Потревоженные тени
Шрифт:
— Что это значит — «эмансипация»? — спросил я однажды. Мне объяснили, что это значит «воля», которую хотят дать мужикам и всем этим кучерам, поварам, лакеям, горничным, но что об этом говорить им не следует...
Я начал кое-что понимать...
Пришла весна. Начались и кончились экзамены. Начали разъезжаться по деревням. Прислали и за мной лошадей. Приехал тот же кучер наш, Ермолай, и принес в пансион два письма — ко мне с советами и наставлениями, как осторожнее ехать, и к директору — об отпуске меня.
— А что с живописцем? —
— Поймали его!.. Во ржах поймали... на третий день-с, как от нас ушел... Становой ехал, видит — во ржах человек прячется... Велел народу окружить — поймали; где паспорт? Чей ты человек?.. Велел связать, да так связанного к дяденьке и представили... Становому дяденька за это сто рублей пожаловали и тройку лошадей подарили... Теперь сидит под караулом и картины расписывает... Заливает уж шибко. Его накажут, а на другой день опять пуще прежнего напьется...
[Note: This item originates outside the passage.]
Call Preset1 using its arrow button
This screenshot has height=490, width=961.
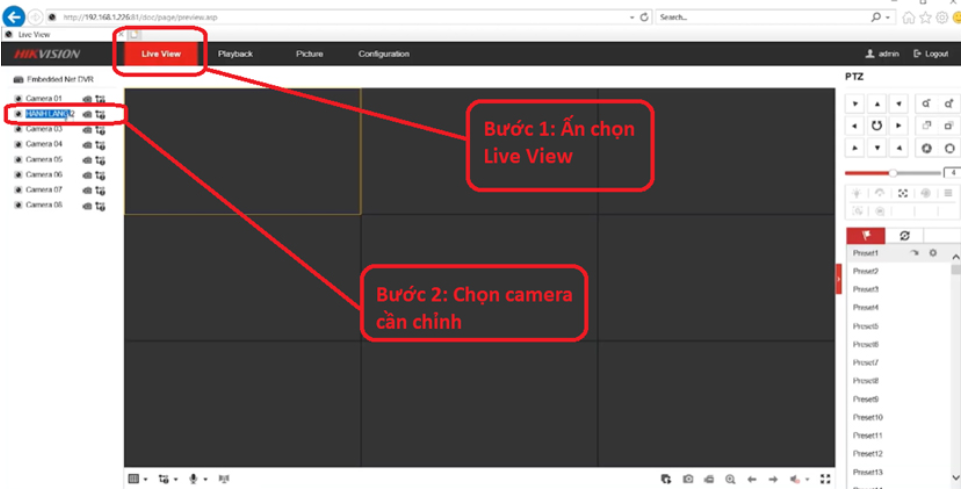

— Ну, теперь недолго... — сказал я, не зная, что такое я говорю.
— Бог знает-с. Народ и то что-то и у нас болтает, да всякому слуху разве можно верить? — ответил кучер.
— Нет, Ермолай, это уж верно...
— Да дай господи... От хороших господ и так никто не отойдет, а уж зато вот у худых-то, по крайней мере, народ вздохнет...
Не больше я узнал о живописце и в деревне в тот год.
IX
Наступил наконец последний крепостной год. Оставался и мне всего один год пробыть в пансионе. На святки в этом году я был в деревне. Помню, была страшная вьюга, мороз, окна все запушило, люди ходили с обмороженными носами, щеками. В доме топили печки по два раза, и все-таки было холодно. Птицы падали на лету... И вдруг после этого сразу сделалось тепло; с крыш начало капать — настала совсем весна. Я уехал в гимназию.
До воли оставалось уж близко, так близко, как никто и не думал...
Мне шел тогда шестнадцатый год. Я помню, раз был очень теплый, солнечный, совсем уж вешний день. С крыш капало, на улицах лужи, грязь; везде кучки народа, у всех возбужденные лица, и над всем этим — чистое, безоблачное, синее весеннее небо...
Помню, я вышел, как был в комнате, даже без фуражки, на крыльцо — оно у нас в пансионе во двор выходило, но высокое, выше забора, так что можно было с него все видеть на улице, и долго стоял — все смотрел, как откуда-то все едут, спешат, все в мундирах, в полной форме, и так это все блестит на солнце...
Пробираясь и прыгая через лужи, с подвернутыми панталонами, без фуражки, весь запыхавшись, к крыльцу спешил Петр — куриловский дядька, маленький, заморенный седой старикашка, очень часто напивавшийся и буянивший. Он увидал меня, распустил улыбку, остановился и перевел дух.
— Откуда это ты, Петр?
— Из собора... сейчас... объявили... фу... и устал же — все бежал... Вот он... вот!..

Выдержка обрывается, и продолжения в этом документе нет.